You can achieve better swap behaviour under memory pressure and prevent thrashing using memory.low and friends in cgroup v2.

太长不看：

对维持系统的正常功能而言，有 swap 是相对挺重要的一部分。没有它的话会更难做到合理的内存管理。
swap 的目的通常并不是用作紧急内存，它的目的在于让内存回收能更平等和高效。事实上把它当作「紧急内存」来用的想法通常是有害的。
禁用 swap 在内存压力下并不能避免磁盘I/O造成的性能问题，这么做只是让磁盘I/O颠簸的范围从匿名页面转化到文件页面。这不仅更低效，因为系统能回收的页面的选择范围更有限了，而且这种做法还可能是加重了内存压力的原因之一。
内核 4.0 版本之前的交换进程（swapper）有一些问题，导致很多人对 swap 有负面印象，因为它太急于（overeagerness）把页面交换出去。在 4.0 之后的内核上这种情况已经改善了很多。
在 SSD 上，交换出匿名页面的开销和回收文件页面的开销基本上在性能/延迟方面没有区别。在老式的磁盘上，读取交换文件因为属于随机访问读取所以会更慢，于是设置较低的 vm.swappiness 可能比较合理（继续读下面关于 vm.swappiness 的描述）。
禁用 swap 并不能避免在接近 OOM 状态下最终表现出的症状，尽管的确有 swap 的情况下这种症状持续的时间可能会延长。在系统调用 OOM 杀手的时候无论有没有启用 swap ，或者更早/更晚开始调用 OOM 杀手，结果都是一样的：整个系统留在了一种不可预知的状态下。有 swap 也不能避免这一点。
可以用 cgroup v2 的 memory.low 相关机制来改善内存压力下 swap 的行为并且避免发生颠簸。

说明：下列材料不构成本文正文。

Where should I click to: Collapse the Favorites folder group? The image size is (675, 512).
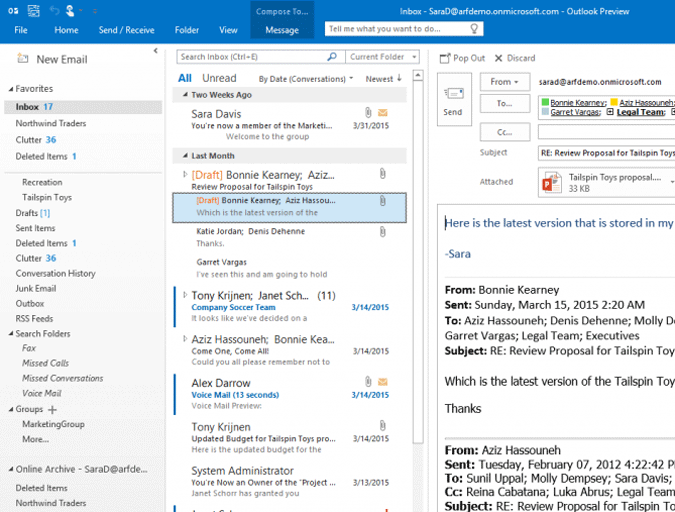(9, 89)
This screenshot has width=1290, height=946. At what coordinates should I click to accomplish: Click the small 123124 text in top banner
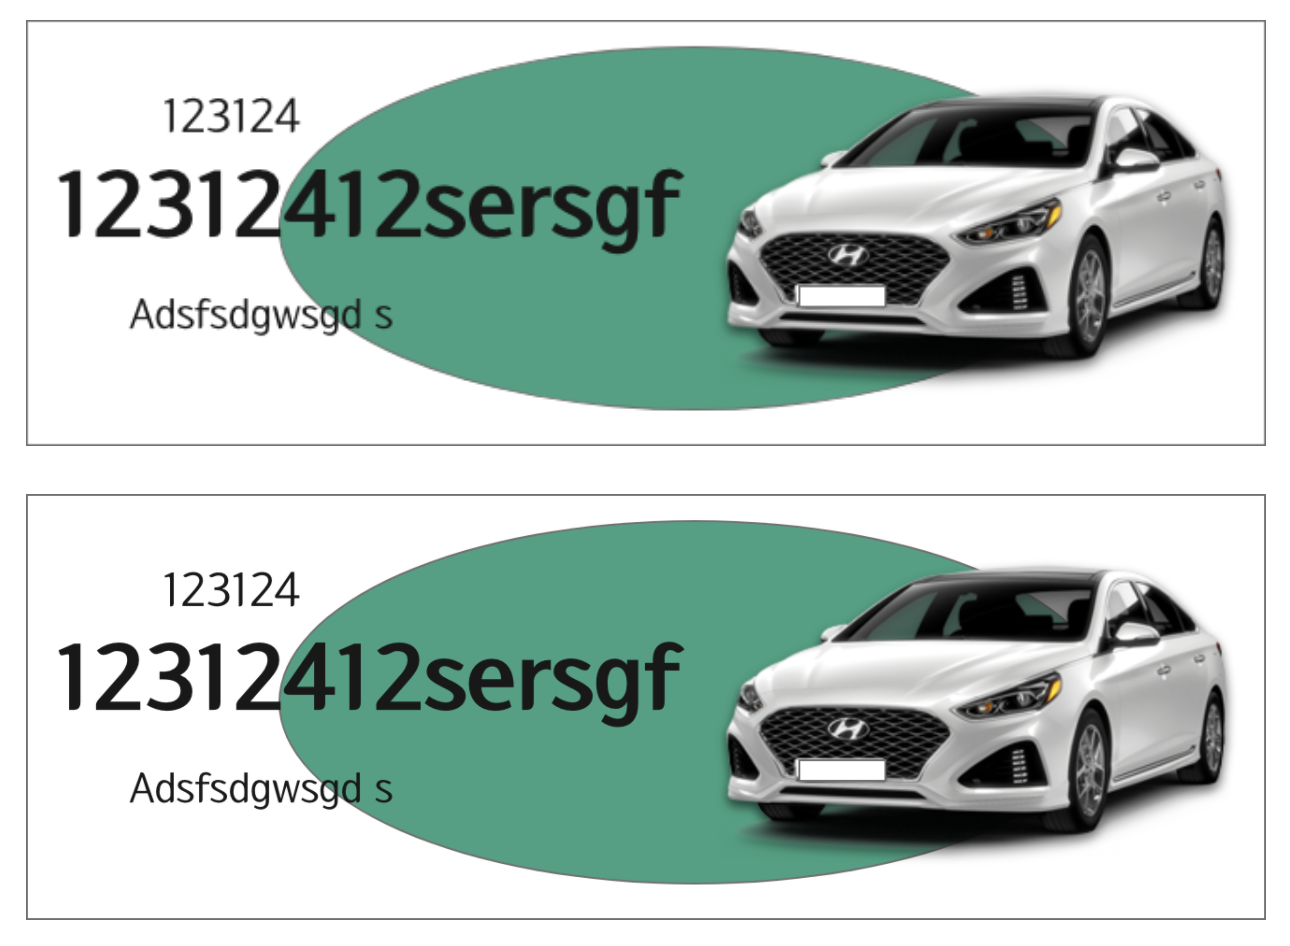coord(231,116)
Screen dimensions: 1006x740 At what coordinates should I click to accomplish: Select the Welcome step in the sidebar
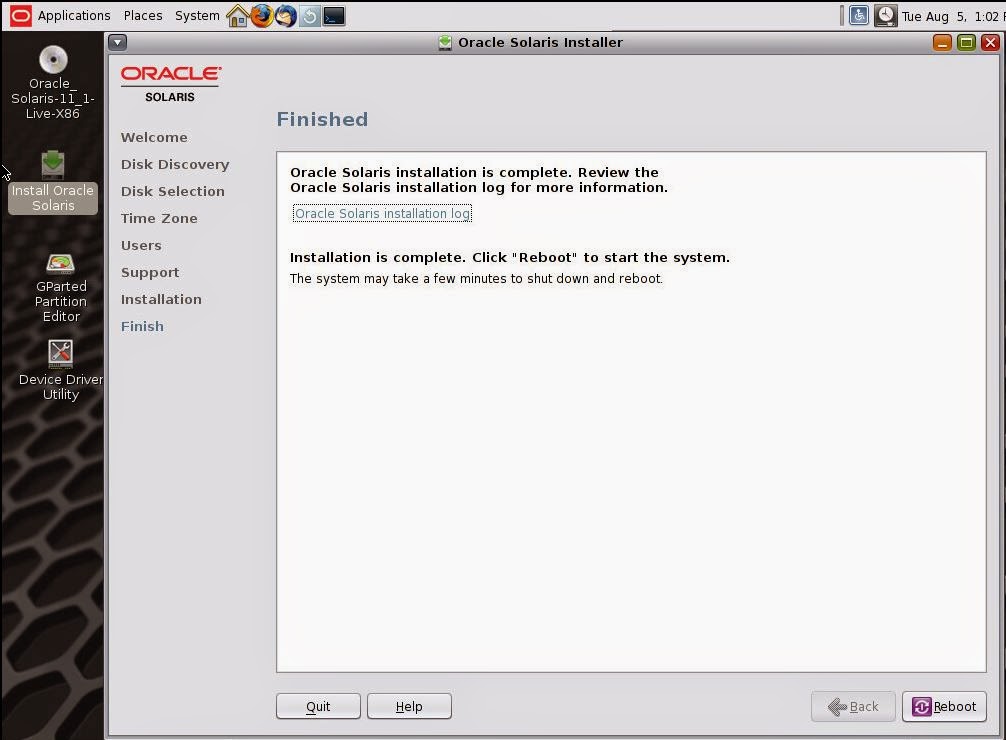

As part of my work improving kernel memory management and cgroup v2, I've been talking to a lot of engineers about attitudes towards memory management, especially around application behaviour under pressure and operating system heuristics used under the hood for memory management.

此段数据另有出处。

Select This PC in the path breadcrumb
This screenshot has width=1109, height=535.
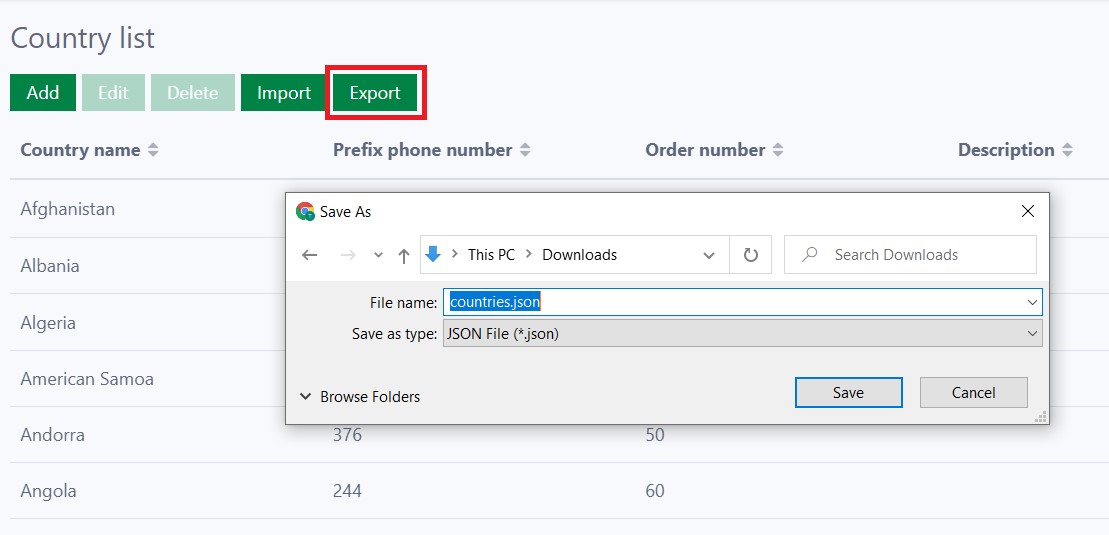491,255
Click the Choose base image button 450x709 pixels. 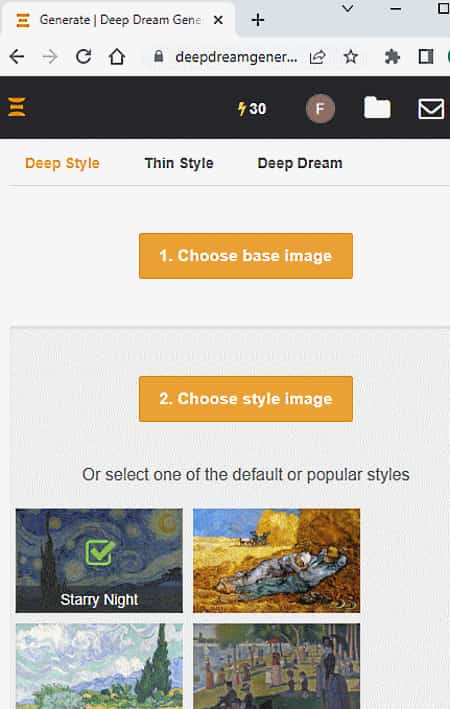pos(246,256)
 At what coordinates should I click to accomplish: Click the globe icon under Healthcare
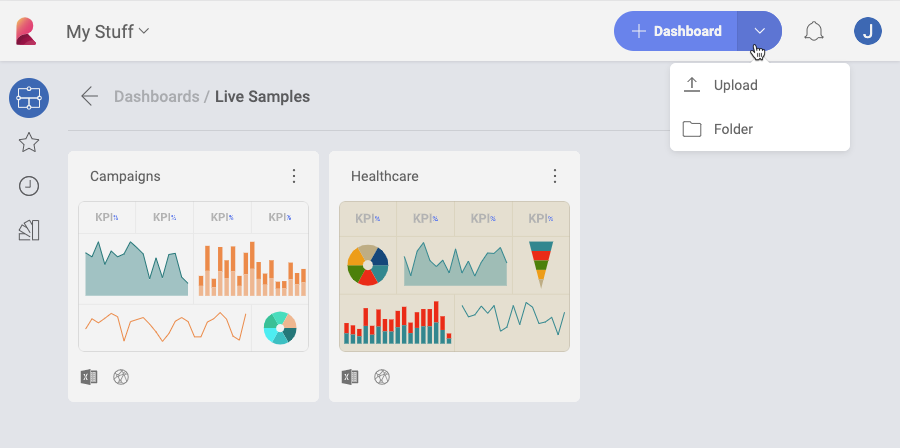382,377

我的工作的一部分是改善内核中内存管理和 cgroup v2 相关，所以我和很多工程师讨论过看待内存管理的态度，尤其是在压力下应用程序的行为和操作系统在底层内存管理中用的基于经验的启发式决策逻辑。

A repeated topic in these discussions has been swap. Swap is a hotly contested and poorly understood topic, even by those who have been working with Linux for many years. Many see it as useless or actively harmful: a relic of a time where memory was scarce, and disks were a necessary evil to provide much-needed space for paging. This is a statement that I still see being batted around with relative frequency in recent years, and I've had many discussions with colleagues, friends, and industry peers to help them understand why swap is still a useful concept on modern computers with significantly more physical memory available than in the past.

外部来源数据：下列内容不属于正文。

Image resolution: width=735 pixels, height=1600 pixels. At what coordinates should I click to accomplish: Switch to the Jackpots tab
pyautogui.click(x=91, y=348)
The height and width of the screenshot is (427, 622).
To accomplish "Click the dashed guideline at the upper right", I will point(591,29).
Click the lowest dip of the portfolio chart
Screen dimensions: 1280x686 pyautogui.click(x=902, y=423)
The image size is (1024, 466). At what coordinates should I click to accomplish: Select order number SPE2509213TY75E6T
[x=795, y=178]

在这种讨论中经常重复的话题是交换区（swap）。交换区的话题是非常有争议而且很少被理解的话题，甚至包括那些在 Linux 上工作过多年的人也是如此。很多人觉得它没什么用甚至是有害的：它是历史遗迹，从内存紧缺而磁盘读写是必要之恶的时代遗留到现在，为计算机提供在当年很必要的页面交换功能作为内存空间。最近几年我还经常能以一定频度看到这种论调，然后我和很多同事、朋友、业界同行们讨论过很多次，帮他们理解为什么在现代计算机系统中交换区仍是有用的概念，即便现在的电脑中物理内存已经远多于过去。

There's also a lot of misunderstanding about the purpose of swap – many people just see it as a kind of "slow extra memory" for use in emergencies, but don't understand how it can contribute during normal load to the healthy operation of an operating system as a whole.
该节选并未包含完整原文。